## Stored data

-- -- --

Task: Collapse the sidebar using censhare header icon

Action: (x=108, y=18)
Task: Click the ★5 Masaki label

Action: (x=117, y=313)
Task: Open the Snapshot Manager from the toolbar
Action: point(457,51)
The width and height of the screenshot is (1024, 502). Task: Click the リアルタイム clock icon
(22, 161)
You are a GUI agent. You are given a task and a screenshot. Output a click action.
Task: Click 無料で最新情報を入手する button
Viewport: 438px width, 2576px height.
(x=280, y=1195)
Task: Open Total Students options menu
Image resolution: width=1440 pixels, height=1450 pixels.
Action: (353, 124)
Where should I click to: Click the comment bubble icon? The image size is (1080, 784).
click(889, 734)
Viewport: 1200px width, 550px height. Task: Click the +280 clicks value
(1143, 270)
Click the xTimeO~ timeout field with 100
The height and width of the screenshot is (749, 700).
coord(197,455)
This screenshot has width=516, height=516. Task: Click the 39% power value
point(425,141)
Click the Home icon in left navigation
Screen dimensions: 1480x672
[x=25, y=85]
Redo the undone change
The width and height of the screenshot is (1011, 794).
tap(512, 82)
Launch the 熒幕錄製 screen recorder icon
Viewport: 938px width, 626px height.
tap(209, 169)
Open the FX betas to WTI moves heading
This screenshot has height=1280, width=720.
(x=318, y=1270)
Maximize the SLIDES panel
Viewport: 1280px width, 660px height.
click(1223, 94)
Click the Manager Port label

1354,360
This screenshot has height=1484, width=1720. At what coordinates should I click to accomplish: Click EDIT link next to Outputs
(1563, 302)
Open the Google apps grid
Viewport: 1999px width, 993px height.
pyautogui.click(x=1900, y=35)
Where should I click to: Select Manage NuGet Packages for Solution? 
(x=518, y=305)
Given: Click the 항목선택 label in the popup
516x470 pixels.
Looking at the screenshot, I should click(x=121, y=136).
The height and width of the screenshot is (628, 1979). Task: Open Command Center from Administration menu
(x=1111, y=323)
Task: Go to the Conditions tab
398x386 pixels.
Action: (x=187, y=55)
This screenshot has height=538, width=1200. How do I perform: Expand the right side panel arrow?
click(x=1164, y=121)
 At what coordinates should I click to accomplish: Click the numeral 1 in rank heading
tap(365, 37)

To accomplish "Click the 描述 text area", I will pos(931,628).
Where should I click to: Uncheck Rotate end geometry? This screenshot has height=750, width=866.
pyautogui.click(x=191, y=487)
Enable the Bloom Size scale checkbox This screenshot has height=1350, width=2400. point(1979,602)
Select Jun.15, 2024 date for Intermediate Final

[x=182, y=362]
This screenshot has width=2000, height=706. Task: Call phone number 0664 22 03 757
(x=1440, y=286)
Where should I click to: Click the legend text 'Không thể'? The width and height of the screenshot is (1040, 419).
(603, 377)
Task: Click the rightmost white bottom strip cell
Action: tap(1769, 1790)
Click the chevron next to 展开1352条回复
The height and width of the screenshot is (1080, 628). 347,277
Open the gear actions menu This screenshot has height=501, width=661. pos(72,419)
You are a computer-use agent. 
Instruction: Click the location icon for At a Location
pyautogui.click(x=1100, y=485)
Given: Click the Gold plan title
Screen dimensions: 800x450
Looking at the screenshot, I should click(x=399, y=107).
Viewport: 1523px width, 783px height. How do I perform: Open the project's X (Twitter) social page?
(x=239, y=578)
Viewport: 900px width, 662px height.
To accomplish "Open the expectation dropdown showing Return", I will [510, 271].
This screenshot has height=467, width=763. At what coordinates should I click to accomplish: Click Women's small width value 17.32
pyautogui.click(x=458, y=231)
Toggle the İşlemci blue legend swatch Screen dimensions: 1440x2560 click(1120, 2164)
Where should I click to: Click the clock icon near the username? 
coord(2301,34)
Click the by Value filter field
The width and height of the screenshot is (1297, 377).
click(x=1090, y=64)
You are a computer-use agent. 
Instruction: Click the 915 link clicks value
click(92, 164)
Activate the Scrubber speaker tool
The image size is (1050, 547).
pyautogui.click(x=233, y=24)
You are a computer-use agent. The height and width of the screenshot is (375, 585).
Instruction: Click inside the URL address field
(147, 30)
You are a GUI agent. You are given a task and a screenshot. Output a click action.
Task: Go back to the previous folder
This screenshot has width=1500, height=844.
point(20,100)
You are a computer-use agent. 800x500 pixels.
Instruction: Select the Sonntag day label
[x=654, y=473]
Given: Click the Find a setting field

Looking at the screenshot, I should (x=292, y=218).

-- -- --

## Exercise
An exact copy of every entry is what's needed, so retype them all.

## Final answer
Task: Collapse the sidebar using censhare header icon

Action: (x=108, y=18)
Task: Click the ★5 Masaki label

Action: (x=117, y=313)
Task: Open the Snapshot Manager from the toolbar
Action: point(457,51)
The width and height of the screenshot is (1024, 502). Task: Click the リアルタイム clock icon
(22, 161)
You are a GUI agent. You are given a task and a screenshot. Output a click action.
Task: Click 無料で最新情報を入手する button
Viewport: 438px width, 2576px height.
(x=280, y=1195)
Task: Open Total Students options menu
Image resolution: width=1440 pixels, height=1450 pixels.
Action: (353, 124)
Where should I click to: Click the comment bubble icon? The image size is (1080, 784).
click(889, 734)
Viewport: 1200px width, 550px height. Task: Click the +280 clicks value
(1143, 270)
Click the xTimeO~ timeout field with 100
The height and width of the screenshot is (749, 700).
coord(197,455)
This screenshot has width=516, height=516. Task: Click the 39% power value
point(425,141)
Click the Home icon in left navigation
Screen dimensions: 1480x672
[x=25, y=85]
Redo the undone change
The width and height of the screenshot is (1011, 794).
tap(512, 82)
Launch the 熒幕錄製 screen recorder icon
Viewport: 938px width, 626px height.
tap(209, 169)
Open the FX betas to WTI moves heading
This screenshot has height=1280, width=720.
(x=318, y=1270)
Maximize the SLIDES panel
Viewport: 1280px width, 660px height.
click(1223, 94)
Click the Manager Port label

1354,360
This screenshot has height=1484, width=1720. At what coordinates should I click to accomplish: Click EDIT link next to Outputs
(1563, 302)
Open the Google apps grid
Viewport: 1999px width, 993px height.
pyautogui.click(x=1900, y=35)
Where should I click to: Select Manage NuGet Packages for Solution? 
(x=518, y=305)
Given: Click the 항목선택 label in the popup
516x470 pixels.
Looking at the screenshot, I should click(x=121, y=136).
The height and width of the screenshot is (628, 1979). Task: Open Command Center from Administration menu
(x=1111, y=323)
Task: Go to the Conditions tab
398x386 pixels.
Action: (x=187, y=55)
This screenshot has height=538, width=1200. How do I perform: Expand the right side panel arrow?
click(x=1164, y=121)
 At what coordinates should I click to accomplish: Click the numeral 1 in rank heading
tap(365, 37)

To accomplish "Click the 描述 text area", I will pos(931,628).
Where should I click to: Uncheck Rotate end geometry? This screenshot has height=750, width=866.
pyautogui.click(x=191, y=487)
Enable the Bloom Size scale checkbox This screenshot has height=1350, width=2400. point(1979,602)
Select Jun.15, 2024 date for Intermediate Final

[x=182, y=362]
This screenshot has width=2000, height=706. Task: Call phone number 0664 22 03 757
(x=1440, y=286)
Where should I click to: Click the legend text 'Không thể'? The width and height of the screenshot is (1040, 419).
(603, 377)
Task: Click the rightmost white bottom strip cell
Action: tap(1769, 1790)
Click the chevron next to 展开1352条回复
The height and width of the screenshot is (1080, 628). 347,277
Open the gear actions menu This screenshot has height=501, width=661. pos(72,419)
You are a computer-use agent. 
Instruction: Click the location icon for At a Location
pyautogui.click(x=1100, y=485)
Given: Click the Gold plan title
Screen dimensions: 800x450
Looking at the screenshot, I should click(x=399, y=107).
Viewport: 1523px width, 783px height. How do I perform: Open the project's X (Twitter) social page?
(x=239, y=578)
Viewport: 900px width, 662px height.
To accomplish "Open the expectation dropdown showing Return", I will [510, 271].
This screenshot has height=467, width=763. At what coordinates should I click to accomplish: Click Women's small width value 17.32
pyautogui.click(x=458, y=231)
Toggle the İşlemci blue legend swatch Screen dimensions: 1440x2560 click(1120, 2164)
Where should I click to: Click the clock icon near the username? 
coord(2301,34)
Click the by Value filter field
The width and height of the screenshot is (1297, 377).
click(x=1090, y=64)
You are a computer-use agent. 
Instruction: Click the 915 link clicks value
click(92, 164)
Activate the Scrubber speaker tool
The image size is (1050, 547).
pyautogui.click(x=233, y=24)
You are a computer-use agent. The height and width of the screenshot is (375, 585).
Instruction: Click inside the URL address field
(147, 30)
You are a GUI agent. You are given a task and a screenshot. Output a click action.
Task: Go back to the previous folder
This screenshot has width=1500, height=844.
point(20,100)
You are a computer-use agent. 800x500 pixels.
Instruction: Select the Sonntag day label
[x=654, y=473]
Given: Click the Find a setting field

Looking at the screenshot, I should (x=292, y=218).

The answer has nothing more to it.